*** Block opens ***

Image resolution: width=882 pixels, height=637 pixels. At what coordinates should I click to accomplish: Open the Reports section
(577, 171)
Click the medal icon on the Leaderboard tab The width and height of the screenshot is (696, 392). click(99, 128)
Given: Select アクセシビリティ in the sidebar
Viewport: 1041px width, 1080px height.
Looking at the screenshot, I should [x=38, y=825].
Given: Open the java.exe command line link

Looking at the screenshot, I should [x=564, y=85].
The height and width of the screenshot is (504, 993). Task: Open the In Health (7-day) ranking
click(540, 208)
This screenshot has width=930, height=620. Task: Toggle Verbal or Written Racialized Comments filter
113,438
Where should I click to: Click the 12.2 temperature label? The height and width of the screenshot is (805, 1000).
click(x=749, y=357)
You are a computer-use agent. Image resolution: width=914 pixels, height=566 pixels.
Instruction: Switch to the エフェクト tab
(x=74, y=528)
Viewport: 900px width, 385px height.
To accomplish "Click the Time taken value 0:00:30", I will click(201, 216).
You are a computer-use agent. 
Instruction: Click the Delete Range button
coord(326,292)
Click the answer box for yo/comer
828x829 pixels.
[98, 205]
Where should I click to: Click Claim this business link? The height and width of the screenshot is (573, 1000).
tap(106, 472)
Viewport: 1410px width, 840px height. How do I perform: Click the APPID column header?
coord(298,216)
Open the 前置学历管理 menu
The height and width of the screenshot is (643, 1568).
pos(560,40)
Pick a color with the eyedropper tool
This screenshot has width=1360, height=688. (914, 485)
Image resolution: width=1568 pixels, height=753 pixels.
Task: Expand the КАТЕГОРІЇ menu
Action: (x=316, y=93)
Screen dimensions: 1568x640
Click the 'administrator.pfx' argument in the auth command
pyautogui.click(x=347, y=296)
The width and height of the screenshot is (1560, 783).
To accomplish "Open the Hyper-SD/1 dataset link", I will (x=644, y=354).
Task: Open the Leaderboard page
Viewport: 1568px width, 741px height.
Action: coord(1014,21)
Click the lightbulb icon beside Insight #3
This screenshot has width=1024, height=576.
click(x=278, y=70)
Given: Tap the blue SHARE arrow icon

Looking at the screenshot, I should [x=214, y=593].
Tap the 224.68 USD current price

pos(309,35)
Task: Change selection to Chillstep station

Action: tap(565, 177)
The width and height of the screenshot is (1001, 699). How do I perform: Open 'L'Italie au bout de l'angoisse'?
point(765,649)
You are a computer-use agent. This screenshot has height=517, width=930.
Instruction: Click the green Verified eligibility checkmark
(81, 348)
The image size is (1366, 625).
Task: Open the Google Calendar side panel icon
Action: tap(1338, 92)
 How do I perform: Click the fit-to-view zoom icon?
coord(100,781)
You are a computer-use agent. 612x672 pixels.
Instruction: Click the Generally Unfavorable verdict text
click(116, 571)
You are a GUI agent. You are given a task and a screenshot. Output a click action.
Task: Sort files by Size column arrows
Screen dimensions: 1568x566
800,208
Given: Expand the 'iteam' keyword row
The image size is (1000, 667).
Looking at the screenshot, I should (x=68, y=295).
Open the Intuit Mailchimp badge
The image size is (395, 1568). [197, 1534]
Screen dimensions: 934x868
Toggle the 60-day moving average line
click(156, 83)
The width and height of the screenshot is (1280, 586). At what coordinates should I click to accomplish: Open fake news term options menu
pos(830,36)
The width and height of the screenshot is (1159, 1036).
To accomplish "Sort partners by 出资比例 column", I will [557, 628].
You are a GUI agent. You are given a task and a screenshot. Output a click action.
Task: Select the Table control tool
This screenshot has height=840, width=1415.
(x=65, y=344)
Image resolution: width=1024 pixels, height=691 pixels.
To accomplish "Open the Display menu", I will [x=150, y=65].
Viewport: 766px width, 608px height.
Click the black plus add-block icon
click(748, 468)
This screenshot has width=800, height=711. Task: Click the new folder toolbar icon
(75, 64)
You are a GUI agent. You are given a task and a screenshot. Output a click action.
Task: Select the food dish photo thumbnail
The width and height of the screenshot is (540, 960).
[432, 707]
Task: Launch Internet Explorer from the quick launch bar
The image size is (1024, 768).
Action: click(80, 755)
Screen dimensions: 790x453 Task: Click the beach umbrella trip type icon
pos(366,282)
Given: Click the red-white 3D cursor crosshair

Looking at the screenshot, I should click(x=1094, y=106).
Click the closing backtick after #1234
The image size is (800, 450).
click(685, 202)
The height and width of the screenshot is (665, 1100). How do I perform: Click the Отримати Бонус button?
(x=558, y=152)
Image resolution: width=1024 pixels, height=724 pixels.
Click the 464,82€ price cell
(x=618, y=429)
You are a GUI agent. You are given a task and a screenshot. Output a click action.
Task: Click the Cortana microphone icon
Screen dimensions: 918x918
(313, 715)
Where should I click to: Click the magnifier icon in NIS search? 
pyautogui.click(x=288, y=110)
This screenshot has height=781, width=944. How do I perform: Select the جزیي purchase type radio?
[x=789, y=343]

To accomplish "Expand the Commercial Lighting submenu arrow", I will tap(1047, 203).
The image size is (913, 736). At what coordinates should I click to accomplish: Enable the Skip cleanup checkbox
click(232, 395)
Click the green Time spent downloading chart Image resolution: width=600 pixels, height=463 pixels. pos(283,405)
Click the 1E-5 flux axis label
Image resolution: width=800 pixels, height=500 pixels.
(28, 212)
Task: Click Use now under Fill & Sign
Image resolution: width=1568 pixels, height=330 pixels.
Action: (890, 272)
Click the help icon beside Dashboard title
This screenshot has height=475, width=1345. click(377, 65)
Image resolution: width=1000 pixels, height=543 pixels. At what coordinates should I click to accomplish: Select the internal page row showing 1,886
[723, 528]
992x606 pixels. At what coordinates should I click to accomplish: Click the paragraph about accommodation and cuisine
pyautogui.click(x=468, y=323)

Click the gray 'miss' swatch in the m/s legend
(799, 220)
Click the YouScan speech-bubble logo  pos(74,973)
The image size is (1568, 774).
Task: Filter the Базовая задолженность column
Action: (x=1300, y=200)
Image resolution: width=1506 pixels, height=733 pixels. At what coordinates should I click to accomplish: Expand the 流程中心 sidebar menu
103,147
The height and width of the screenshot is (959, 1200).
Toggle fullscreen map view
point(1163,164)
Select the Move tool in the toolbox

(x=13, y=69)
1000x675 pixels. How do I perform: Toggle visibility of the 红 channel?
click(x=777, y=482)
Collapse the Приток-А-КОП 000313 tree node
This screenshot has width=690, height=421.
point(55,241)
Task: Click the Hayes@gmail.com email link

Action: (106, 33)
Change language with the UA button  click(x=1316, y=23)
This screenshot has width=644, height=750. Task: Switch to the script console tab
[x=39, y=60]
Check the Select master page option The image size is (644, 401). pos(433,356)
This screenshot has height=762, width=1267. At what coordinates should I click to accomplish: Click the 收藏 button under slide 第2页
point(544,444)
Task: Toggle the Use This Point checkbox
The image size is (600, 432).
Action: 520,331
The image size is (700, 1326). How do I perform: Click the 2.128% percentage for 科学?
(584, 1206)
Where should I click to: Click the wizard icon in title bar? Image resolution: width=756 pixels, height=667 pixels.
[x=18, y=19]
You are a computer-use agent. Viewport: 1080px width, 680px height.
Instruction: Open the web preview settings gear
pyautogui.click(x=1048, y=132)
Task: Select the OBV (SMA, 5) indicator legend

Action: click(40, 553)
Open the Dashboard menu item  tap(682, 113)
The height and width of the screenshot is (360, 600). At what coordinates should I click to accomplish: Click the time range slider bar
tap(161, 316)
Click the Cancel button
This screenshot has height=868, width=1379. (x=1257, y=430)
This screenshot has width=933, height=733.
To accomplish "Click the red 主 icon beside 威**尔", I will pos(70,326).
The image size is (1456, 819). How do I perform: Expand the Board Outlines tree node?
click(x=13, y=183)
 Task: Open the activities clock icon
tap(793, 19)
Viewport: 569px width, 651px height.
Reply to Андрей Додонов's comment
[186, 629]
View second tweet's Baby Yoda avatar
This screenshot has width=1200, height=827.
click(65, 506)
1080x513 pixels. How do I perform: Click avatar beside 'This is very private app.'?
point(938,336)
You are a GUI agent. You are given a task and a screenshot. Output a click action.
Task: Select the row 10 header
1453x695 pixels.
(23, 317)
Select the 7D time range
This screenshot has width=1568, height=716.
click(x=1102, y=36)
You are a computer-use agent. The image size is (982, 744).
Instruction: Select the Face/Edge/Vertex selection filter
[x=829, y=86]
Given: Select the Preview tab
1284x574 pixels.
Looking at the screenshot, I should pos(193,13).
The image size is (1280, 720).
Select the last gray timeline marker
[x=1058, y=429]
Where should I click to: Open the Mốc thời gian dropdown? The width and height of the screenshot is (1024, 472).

*** Block closes ***

▸ **Instructions for the task**: Go through the records above and copy every line with the word "will".

▸ **Solution to the exercise**:
To accomplish "Click the Time taken value 0:00:30", I will click(201, 216).
To accomplish "Open the Hyper-SD/1 dataset link", I will (x=644, y=354).
To accomplish "Sort partners by 出资比例 column", I will [557, 628].
To accomplish "Open the Display menu", I will [x=150, y=65].
To accomplish "Expand the Commercial Lighting submenu arrow", I will tap(1047, 203).
To accomplish "Click the red 主 icon beside 威**尔", I will pos(70,326).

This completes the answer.